━━━━━ Page text ━━━━━
Records documenting residential school abuses to be destroyed as early as 2019

Oct 6, 2017 | 7:00 AM

OTTAWA — Some of the records detailing painful abuses suffered by residential school students will be destroyed as soon as two years from now following a Supreme Court ruling that settles the documentation’s fate.

The 7-0 high court ruling released Friday brings clarity to an issue that pitted the privacy of victims against the importance of documenting a dark chapter in Canada’s relations with Indigenous Peoples.

For over a century, tens of thousands of Indigenous children were required to attend residential schools, primarily run by religious institutions and funded by the federal government. Students were not allowed to use their languages or cultural practices.

Former pupils provided accounts of physical, sexual and emotional abuse as part of an independent assessment process to determine compensation — a program that flowed from a major 2006 settlement agreement aimed at ensuring a lasting resolution of the residential schools legacy.

The Supreme Court upheld a lower court ruling that said the sensitive material collected for the independent assessments should be destroyed after 15 years, though individuals could consent to archival preservation of their stories.

In its reasons for the decision, the Supreme Court said the negotiators of the settlement agreement intended the assessment process to be a confidential and private one, and that claimants and alleged perpetrators relied on these confidentiality assurances.

Under the process, claimants disclosed intimate personal information, including a first-person narrative outlining his or her request for compensation. Applications were then forwarded to the federal government and the church organization that operated the residential school.

If the claim was not settled at this stage, it proceeded to a hearing before an adjudicator, supervised by the chief adjudicator of the Indian Residential Schools Secretariat. The settlement agreement operations branch of the federal Indigenous Affairs Department represented the government as a defendant to the claims.
━━━━━ Material ━━━━━
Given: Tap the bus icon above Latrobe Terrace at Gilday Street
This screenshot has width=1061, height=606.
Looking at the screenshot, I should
━━━━━
** Exercise directions **
Please continue the article on the residential school abuse records, starting after its final sentence.

** Exercise output **
Participants were advised that the hearings would be held in private, and that each person who attended must sign a confidentiality agreement.

The secretariat and the operations branch both possess digital and physical copies of various records pertaining to more than 37,000 claims made under the assessment process.

Chief adjudicator Dan Shapiro welcomed the Supreme Court decision, saying many claimants had told him they would not have participated in the assessment process without a promise of confidentiality “even from their families and even after their deaths.”

Shapiro said during a telephone call with media Friday that the 15-year clock for destruction of records begins with the conclusion of each claim, and includes an alternative-dispute resolution program that preceded the assessment process.

The first dispute-resolution cases were likely finalized in 2004, meaning the records involved could be destroyed as early as 2019, Shapiro said.

The next step is to gain Ontario Superior Court approval of a notice program to inform all claimants they have the option of archiving their assessment records, or whatever account they are comfortable preserving, he said.

“There is urgency to getting this program before the court and we are committed to doing that. We want to do it right.”

The Assembly of First Nations had told the Supreme Court that overturning the decision to allow destruction of the records would amount to another breach of trust for the same vulnerable people who were abused at residential schools as young children.

The federal government unsuccessfully argued the documentary record must be fully preserved to ensure what happened is never forgotten.

It said federal laws governing access to information, privacy and archives provide the proper balance for safeguarding the records of historical value while protecting individual privacy and confidentiality.

The 2006 settlement agreement led to creation of a Truth and Reconciliation Commission that documented the history of the residential schools. The Winnipeg-based National Centre for Truth and Reconciliation is now archiving and storing records of the commission.

Crown-Indigenous Affairs Minister Carolyn Bennett said she was disappointed in the high court ruling because the assessment records could have helped the centre do a deeper analysis of “systemic problems” related to the residential schools.

Shapiro noted more than 7,000 former students had already provided voluntary statements to the Truth and Reconciliation Commission.

“There is no danger of the history of residential schools being forgotten or not being known,” he said.

“What we’re talking about is the personal, intimate details of each individual’s experience and whether that adds anything to the historic record, and that’s a decision that each individual can and should make, free of pressure from others.”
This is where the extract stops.